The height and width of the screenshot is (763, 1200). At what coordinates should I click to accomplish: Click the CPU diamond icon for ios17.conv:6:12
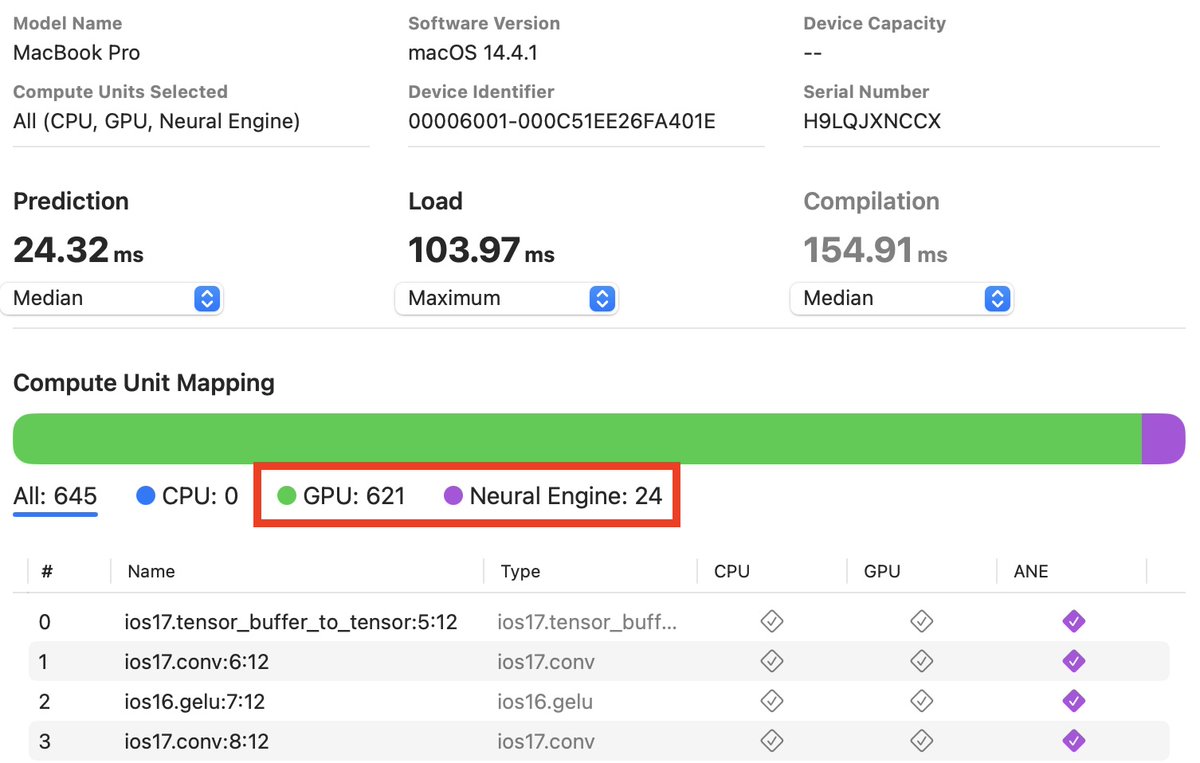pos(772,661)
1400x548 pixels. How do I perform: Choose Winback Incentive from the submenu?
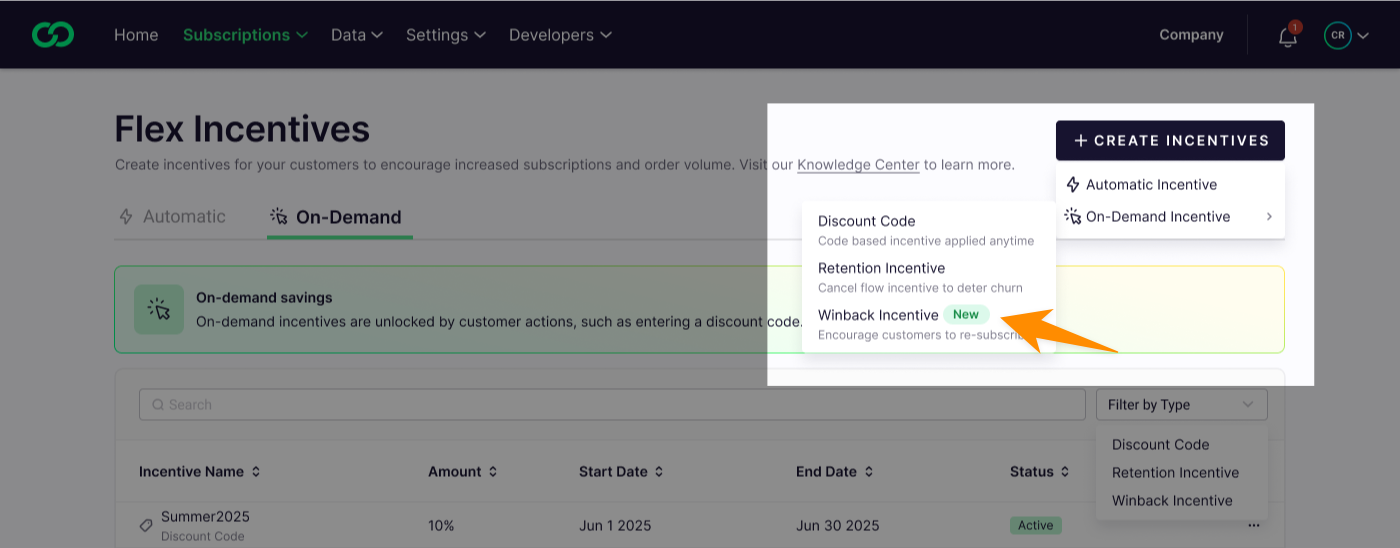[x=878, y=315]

...

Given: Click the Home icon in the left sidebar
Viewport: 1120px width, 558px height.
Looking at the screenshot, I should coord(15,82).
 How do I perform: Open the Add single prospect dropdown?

■ ASSIGNMENT: Return, with no change at all, every line in the entries above from the line containing "Given: Click the" through the line containing "How do I perform: Open".

■ RESPONSE BOX:
Given: Click the Home icon in the left sidebar
Viewport: 1120px width, 558px height.
Looking at the screenshot, I should coord(15,82).
 How do I perform: Open the Add single prospect dropdown?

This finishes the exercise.